We can identify highly correlated features using scatter plots or heatmap.

 - Homoscedasticity of Residuals or Equal Variances:
Homoscedasticity is the term that states that the spread residuals which we are getting from the linear regression model should be homogeneous or equal spaces. If the spread of the residuals is heterogeneous then the model is called to be an unsatisfactory model.

One can easily get an idea of the homoscedasticity of the residuals by plotting a scatter plot of the residual data.

 - No Autocorrelation:
The presence of correlation in error terms drastically reduces model’s accuracy. This usually occurs in time series models where the next instant is dependent on previous instant. If the error terms are correlated, the estimated standard errors tend to underestimate the true standard error.

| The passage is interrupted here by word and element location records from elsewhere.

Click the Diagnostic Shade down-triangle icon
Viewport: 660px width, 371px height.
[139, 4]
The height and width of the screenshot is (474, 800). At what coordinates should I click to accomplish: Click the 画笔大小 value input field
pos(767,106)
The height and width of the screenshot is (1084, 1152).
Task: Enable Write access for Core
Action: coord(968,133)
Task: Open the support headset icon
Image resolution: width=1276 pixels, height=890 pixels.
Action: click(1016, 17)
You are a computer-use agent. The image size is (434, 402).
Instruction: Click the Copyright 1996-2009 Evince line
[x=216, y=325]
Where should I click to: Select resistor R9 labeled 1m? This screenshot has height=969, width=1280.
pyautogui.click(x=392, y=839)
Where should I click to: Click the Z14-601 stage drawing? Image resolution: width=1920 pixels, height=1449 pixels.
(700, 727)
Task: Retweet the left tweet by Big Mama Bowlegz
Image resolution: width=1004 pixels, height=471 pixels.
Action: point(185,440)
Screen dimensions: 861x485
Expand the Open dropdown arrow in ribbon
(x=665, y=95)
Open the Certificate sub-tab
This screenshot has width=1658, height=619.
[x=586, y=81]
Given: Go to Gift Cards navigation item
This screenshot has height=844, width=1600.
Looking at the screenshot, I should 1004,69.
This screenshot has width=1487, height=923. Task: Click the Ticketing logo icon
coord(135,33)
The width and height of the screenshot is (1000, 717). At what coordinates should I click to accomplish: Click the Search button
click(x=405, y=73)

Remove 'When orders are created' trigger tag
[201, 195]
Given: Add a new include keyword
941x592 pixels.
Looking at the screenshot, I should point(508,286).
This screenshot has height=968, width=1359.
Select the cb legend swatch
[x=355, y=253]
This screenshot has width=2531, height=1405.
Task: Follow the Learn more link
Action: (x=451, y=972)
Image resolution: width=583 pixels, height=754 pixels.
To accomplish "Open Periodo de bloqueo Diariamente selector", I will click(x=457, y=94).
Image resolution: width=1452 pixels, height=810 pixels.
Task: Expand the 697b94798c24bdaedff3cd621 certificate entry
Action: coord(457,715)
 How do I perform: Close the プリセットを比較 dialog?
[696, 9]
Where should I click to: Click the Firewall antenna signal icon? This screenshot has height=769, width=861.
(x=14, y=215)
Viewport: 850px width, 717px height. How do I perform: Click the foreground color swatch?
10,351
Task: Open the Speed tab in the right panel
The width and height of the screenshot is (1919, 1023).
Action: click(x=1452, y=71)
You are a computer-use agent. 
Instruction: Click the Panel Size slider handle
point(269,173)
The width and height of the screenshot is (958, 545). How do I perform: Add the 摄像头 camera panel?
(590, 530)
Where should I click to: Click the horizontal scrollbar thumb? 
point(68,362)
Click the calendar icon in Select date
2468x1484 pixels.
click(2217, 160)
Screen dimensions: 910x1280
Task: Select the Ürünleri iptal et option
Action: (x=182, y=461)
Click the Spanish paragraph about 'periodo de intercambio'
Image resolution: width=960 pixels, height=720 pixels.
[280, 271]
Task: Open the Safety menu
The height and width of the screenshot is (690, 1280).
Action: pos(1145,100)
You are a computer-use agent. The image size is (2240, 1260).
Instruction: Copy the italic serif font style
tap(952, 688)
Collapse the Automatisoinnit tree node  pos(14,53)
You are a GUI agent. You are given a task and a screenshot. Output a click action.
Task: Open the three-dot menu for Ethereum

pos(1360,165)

If this happens, it causes confidence intervals and prediction intervals to be narrower. Narrower confidence interval means that a 95% confidence interval would have lesser probability than 0.95 that it would contain the actual value of coefficients.

- No Endogeneity:
In statistics, endogeneity refers to the correlation between the independent variable and unexplained variation (or “error”) in the dependent variable. In a regression analysis, for instance, endogeneity occurs when there is a relationship between the predictor variable and the error term. Endogeneity may lead to bias in the results of statistical tests. This is a crucial issue in statistics because endogeneity may undermine the validity of inferences and lead to incorrect conclusions.